Adu Kepemimpinan: Bobby Nasution di Sumut vs Lawrence Wong di Singapura

MEDAN – SINGAPURA, Dua pemimpin muda di kawasan Asia Tenggara tengah menjadi sorotan. Gubernur Sumatera Utara Bobby Nasution dan Perdana Menteri Singapura Lawrence Wong sama-sama menghadapi tantangan besar dalam membawa daerah/negara mereka menuju kemajuan ekonomi yang berkelanjutan. Menariknya, meski Singapura adalah negara maju, dari sisi populasi, Sumatera Utara justru lebih besar.

Berdasarkan data 2024, populasi Sumatera Utara mencapai 15 juta jiwa, sedangkan Singapura hanya 5,6 juta jiwa. Ini berarti Bobby Nasution menanggung beban kepemimpinan dalam melayani tiga kali lebih banyak penduduk dibandingkan Lawrence Wong. Namun, dari segi pendapatan per kapita, Singapura jauh di atas, dengan rata-rata USD 70.000 per tahun, sementara Sumut masih di bawah USD 4.000.

Perbedaan besar ini membuat tantangan Bobby Nasution jauh lebih kompleks. Ia harus mengelola provinsi yang memiliki beragam etnis, agama, dan tingkat pembangunan yang belum merata, terutama antara Medan dan wilayah pinggiran. Sementara itu, Lawrence Wong memimpin negara kecil dengan infrastruktur yang sangat maju dan sistem birokrasi yang efisien.

Dari sisi gaya kepemimpinan, Bobby dikenal sebagai pemimpin yang aktif turun ke lapangan dan dekat dengan masyarakat. Ia meneruskan gaya kepemimpinan ayah mertuanya, Presiden Jokowi, dengan pendekatan blusukan dan komunikasi langsung. Lawrence Wong lebih teknokratik, mengedepankan data, efisiensi, dan konsensus dalam mengambil keputusan.

[Catatan Hasil Ekstraksi]
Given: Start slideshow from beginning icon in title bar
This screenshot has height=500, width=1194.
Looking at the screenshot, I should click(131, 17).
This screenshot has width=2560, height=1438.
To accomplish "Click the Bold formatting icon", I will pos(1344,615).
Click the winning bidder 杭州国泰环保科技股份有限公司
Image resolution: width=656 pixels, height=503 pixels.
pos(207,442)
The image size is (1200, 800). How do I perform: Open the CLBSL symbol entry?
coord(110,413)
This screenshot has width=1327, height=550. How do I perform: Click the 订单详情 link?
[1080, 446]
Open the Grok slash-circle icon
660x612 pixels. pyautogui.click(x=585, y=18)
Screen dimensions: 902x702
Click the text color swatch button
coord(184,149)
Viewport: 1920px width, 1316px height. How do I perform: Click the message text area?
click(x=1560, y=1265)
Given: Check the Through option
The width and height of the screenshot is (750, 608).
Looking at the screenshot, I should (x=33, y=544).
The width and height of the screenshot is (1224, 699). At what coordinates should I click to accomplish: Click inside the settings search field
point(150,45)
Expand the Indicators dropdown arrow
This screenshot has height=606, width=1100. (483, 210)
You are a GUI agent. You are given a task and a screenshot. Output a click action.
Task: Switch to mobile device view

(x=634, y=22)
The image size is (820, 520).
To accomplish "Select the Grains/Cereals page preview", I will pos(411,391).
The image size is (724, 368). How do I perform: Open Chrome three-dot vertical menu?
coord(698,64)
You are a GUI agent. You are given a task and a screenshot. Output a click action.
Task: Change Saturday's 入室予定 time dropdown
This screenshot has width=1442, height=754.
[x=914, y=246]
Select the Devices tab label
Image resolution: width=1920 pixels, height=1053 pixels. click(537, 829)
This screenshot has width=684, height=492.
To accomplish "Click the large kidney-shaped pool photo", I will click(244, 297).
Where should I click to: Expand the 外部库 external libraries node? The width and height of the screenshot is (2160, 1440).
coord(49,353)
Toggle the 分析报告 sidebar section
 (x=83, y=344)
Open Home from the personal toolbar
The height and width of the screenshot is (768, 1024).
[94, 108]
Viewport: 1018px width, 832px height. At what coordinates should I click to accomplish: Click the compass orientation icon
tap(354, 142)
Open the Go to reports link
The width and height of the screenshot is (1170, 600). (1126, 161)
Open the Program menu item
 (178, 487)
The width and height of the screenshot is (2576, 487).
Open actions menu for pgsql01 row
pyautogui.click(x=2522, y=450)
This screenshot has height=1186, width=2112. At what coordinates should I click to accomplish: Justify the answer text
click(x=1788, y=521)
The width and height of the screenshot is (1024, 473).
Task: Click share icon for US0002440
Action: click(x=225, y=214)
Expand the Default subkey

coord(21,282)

[Persyaratan Tugas] Salin tanpa perubahan seluruh bagian teks tentang kepemimpinan Bobby Nasution dan Lawrence Wong, mulai dari "Perbedaan besar ini" terus sampai "dalam mengambil keputusan.". Catatan di atas merupakan bahan tersendiri yang tidak berkaitan dengan teks.

[Penyelesaian Lengkap]
Perbedaan besar ini membuat tantangan Bobby Nasution jauh lebih kompleks. Ia harus mengelola provinsi yang memiliki beragam etnis, agama, dan tingkat pembangunan yang belum merata, terutama antara Medan dan wilayah pinggiran. Sementara itu, Lawrence Wong memimpin negara kecil dengan infrastruktur yang sangat maju dan sistem birokrasi yang efisien.

Dari sisi gaya kepemimpinan, Bobby dikenal sebagai pemimpin yang aktif turun ke lapangan dan dekat dengan masyarakat. Ia meneruskan gaya kepemimpinan ayah mertuanya, Presiden Jokowi, dengan pendekatan blusukan dan komunikasi langsung. Lawrence Wong lebih teknokratik, mengedepankan data, efisiensi, dan konsensus dalam mengambil keputusan.